■ **ZU LESENDER AUSZUG**:
# Saia PCD2



## philipp00 (9 Juli 2020)

Hallo zusammen 

Kennt sich jemand ein bisschen mit der Saia Steuerung aus?
Wir haben bei einem Kunden eine Fremdanlage (Kleine Lüftung) die mit einer Saia Steuerung gelöst wurde, leider kenne ich mir überhaupt nicht mit Saia aus.
Nun solte einen kleine anpassung gemacht werden, sprich ich möchte in der Steuerung überprüfen ob dies schon von anfrag an nicht ganz richtig war.
Daher meine Frage, ist es richtig, dass die Entwicklungsumgebung (Saia Supervisor) heisst? Und kann diese nur kostenpflichtig benutzt werden oder gibt es irgendwie Demoversionen die Gratis für eine gewisse Zeit benutzt werden könnnen? 
Das zweite wäre, wie wahrscheindlcih ist es das ich auf die Steuerung zugreiffen kann, da diese evtl. Passwort geschützt ist.
Das Login für die Visio habe ich aber denke nicht das dies das gleiche ist.


Gruss

Philipp


----------



## vollmi (9 Juli 2020)

philipp00 schrieb:


> Kennt sich jemand ein bisschen mit der Saia Steuerung aus?

■ **BEREITGESTELLTE EINTRÄGE**:
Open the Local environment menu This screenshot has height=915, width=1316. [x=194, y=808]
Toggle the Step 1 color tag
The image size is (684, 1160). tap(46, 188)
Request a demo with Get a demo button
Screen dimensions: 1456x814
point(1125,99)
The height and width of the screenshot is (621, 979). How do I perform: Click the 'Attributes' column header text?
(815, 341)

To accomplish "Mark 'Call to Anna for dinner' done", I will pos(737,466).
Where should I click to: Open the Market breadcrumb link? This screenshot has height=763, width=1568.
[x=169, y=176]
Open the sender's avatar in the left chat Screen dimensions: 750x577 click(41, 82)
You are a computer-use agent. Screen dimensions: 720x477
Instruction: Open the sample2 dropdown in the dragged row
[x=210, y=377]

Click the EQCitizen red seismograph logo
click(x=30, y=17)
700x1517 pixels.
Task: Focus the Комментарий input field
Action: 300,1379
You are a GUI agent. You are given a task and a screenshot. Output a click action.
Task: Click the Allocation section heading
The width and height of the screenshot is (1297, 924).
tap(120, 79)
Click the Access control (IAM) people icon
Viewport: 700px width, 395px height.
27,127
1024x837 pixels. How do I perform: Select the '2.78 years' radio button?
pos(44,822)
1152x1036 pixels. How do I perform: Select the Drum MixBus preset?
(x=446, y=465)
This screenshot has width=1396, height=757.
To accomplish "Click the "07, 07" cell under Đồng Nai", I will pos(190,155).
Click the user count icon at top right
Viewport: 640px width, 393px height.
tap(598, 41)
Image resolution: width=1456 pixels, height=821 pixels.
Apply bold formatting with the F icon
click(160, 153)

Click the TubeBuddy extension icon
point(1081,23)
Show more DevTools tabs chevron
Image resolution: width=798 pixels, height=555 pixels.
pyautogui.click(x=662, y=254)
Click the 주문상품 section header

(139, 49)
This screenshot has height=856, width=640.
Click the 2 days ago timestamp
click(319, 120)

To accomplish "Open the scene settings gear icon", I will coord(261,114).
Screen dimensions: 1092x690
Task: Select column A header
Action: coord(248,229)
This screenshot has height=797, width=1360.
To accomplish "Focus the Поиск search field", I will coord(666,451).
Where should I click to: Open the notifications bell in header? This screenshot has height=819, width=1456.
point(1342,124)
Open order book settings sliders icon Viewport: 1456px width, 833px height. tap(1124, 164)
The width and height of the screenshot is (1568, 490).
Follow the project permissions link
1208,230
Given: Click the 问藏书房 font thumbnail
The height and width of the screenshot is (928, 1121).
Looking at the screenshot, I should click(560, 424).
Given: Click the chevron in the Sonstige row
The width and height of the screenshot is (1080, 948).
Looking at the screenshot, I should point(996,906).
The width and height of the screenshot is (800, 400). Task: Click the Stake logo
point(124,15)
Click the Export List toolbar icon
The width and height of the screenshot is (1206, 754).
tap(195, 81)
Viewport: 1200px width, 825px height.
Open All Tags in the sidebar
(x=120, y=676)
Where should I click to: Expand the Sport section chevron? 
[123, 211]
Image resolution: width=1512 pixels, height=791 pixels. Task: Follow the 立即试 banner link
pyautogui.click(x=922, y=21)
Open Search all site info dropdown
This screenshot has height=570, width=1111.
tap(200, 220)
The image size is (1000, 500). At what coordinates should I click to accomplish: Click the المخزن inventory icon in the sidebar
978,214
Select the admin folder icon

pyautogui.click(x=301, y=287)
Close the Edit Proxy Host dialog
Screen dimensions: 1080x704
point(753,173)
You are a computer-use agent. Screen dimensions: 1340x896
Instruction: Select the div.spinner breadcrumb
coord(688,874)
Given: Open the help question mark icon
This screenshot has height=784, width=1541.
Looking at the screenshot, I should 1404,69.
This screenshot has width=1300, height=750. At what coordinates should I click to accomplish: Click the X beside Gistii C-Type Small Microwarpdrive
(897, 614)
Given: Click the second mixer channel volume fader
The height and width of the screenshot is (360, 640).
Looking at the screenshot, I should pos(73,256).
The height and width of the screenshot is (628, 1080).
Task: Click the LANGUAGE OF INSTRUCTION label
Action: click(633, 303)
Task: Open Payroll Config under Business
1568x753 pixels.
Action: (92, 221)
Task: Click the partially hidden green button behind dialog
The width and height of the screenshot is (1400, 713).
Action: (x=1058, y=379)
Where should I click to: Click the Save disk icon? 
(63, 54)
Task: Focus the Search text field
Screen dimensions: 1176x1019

■ **AUFGABE**:
Kannst du den Forumsthread über die Saia PCD2 fortsetzen, direkt im Anschluss an die letzte gezeigte Zeile? Die Einträge werden hierfür nicht gebraucht.

■ **DIE ANTWORT**:
Saias werden für HLK üblicherweise in FUP mit der SAIA HLK bibliothek programmiert. Das lässt auf der Steuerung nur unlesbaren AWL Code zurück. Praktisch unwartbar ohne das originalprojekt.


----------



## philipp00 (9 Juli 2020)

Also meinst du keine Chance die Steuerung auszulesen wie zum beispiel bei einer Beckhoff Steuerung?

Gruss


Philipp


----------



## PN/DP (9 Juli 2020)

Die PCD2 könnte auch mit PG5 programmiert sein, damit habe ich gewisse Erfahrung. Auslesen kann man das Programm normalerweise, und müsste es disassemblieren, ohne das Quellprojekt wird man damit aber nicht froh. Mit Passwort-Schutz des Programm-Zugangs kenne ich mich nicht aus.

Wenn das nur eine "kleine Lüftung" ist, dann ist es vielleicht sinnvoll/kostengünstiger, die PCD2 gegen eine neue aktuelle SPS auszutauschen und gleich so wie gewünscht neu zu programmieren, anstatt ohne Erfahrung eine lange Programmanalyse zu machen?

Harald


----------



## philipp00 (10 Juli 2020)

Ok, so ist das Fazit ohne Originalprojekt von Hersteller der Steuerung wir es schwierig das Programm zu verstehen und evtl. Anpassungen vorzunehemn. Zusätzlich kann die Software auf verschiedenen Tools erstellt worden sein?
Das Problem liegt eigentlich nur beim Volumenstromregler für die Abluft, dieser öffnet nicht gleich wie dieser für die Zuluft, somit entsteht z.B. am Mittag wenn die Zuluft erhöht wird einen über Druck.


----------



## SPS-Bitschubser (10 Juli 2020)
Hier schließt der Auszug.